SUPPLIED DATA -
◆ ◆ ◆

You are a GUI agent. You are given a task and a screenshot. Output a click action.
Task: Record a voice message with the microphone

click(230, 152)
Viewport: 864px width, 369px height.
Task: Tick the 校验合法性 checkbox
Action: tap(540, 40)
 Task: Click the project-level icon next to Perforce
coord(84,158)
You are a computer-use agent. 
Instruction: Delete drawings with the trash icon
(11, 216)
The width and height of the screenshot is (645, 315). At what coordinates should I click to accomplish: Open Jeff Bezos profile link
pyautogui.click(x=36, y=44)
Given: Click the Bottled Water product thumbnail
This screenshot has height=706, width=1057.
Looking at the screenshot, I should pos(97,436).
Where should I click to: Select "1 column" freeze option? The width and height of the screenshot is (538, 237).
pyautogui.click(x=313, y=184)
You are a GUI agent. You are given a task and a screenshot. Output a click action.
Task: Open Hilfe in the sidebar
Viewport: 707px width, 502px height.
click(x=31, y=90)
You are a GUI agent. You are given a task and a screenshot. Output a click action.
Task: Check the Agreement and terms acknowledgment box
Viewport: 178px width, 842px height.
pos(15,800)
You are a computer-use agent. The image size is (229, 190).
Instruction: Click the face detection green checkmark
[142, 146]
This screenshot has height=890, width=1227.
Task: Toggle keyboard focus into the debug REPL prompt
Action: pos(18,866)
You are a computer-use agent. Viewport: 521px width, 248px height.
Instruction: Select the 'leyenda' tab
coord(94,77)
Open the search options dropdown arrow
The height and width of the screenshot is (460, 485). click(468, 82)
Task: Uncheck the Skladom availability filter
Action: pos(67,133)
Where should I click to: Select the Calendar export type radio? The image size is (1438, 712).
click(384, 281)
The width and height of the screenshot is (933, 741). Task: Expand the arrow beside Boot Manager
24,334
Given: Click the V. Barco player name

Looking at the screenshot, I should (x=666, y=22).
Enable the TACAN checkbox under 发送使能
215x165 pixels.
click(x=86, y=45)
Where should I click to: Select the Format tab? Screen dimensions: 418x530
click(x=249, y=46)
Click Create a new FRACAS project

◆ ◆ ◆

Copy down every record, keeping each one exact.

You are a GUI agent. You are given a task and a screenshot. Output a click action.
Task: Record a voice message with the microphone

click(230, 152)
Viewport: 864px width, 369px height.
Task: Tick the 校验合法性 checkbox
Action: tap(540, 40)
 Task: Click the project-level icon next to Perforce
coord(84,158)
You are a computer-use agent. 
Instruction: Delete drawings with the trash icon
(11, 216)
The width and height of the screenshot is (645, 315). At what coordinates should I click to accomplish: Open Jeff Bezos profile link
pyautogui.click(x=36, y=44)
Given: Click the Bottled Water product thumbnail
This screenshot has height=706, width=1057.
Looking at the screenshot, I should pos(97,436).
Where should I click to: Select "1 column" freeze option? The width and height of the screenshot is (538, 237).
pyautogui.click(x=313, y=184)
You are a GUI agent. You are given a task and a screenshot. Output a click action.
Task: Open Hilfe in the sidebar
Viewport: 707px width, 502px height.
click(x=31, y=90)
You are a GUI agent. You are given a task and a screenshot. Output a click action.
Task: Check the Agreement and terms acknowledgment box
Viewport: 178px width, 842px height.
pos(15,800)
You are a computer-use agent. The image size is (229, 190).
Instruction: Click the face detection green checkmark
[142, 146]
This screenshot has height=890, width=1227.
Task: Toggle keyboard focus into the debug REPL prompt
Action: pos(18,866)
You are a computer-use agent. Viewport: 521px width, 248px height.
Instruction: Select the 'leyenda' tab
coord(94,77)
Open the search options dropdown arrow
The height and width of the screenshot is (460, 485). click(468, 82)
Task: Uncheck the Skladom availability filter
Action: pos(67,133)
Where should I click to: Select the Calendar export type radio? The image size is (1438, 712).
click(384, 281)
The width and height of the screenshot is (933, 741). Task: Expand the arrow beside Boot Manager
24,334
Given: Click the V. Barco player name

Looking at the screenshot, I should (x=666, y=22).
Enable the TACAN checkbox under 发送使能
215x165 pixels.
click(x=86, y=45)
Where should I click to: Select the Format tab? Screen dimensions: 418x530
click(x=249, y=46)
Click Create a new FRACAS project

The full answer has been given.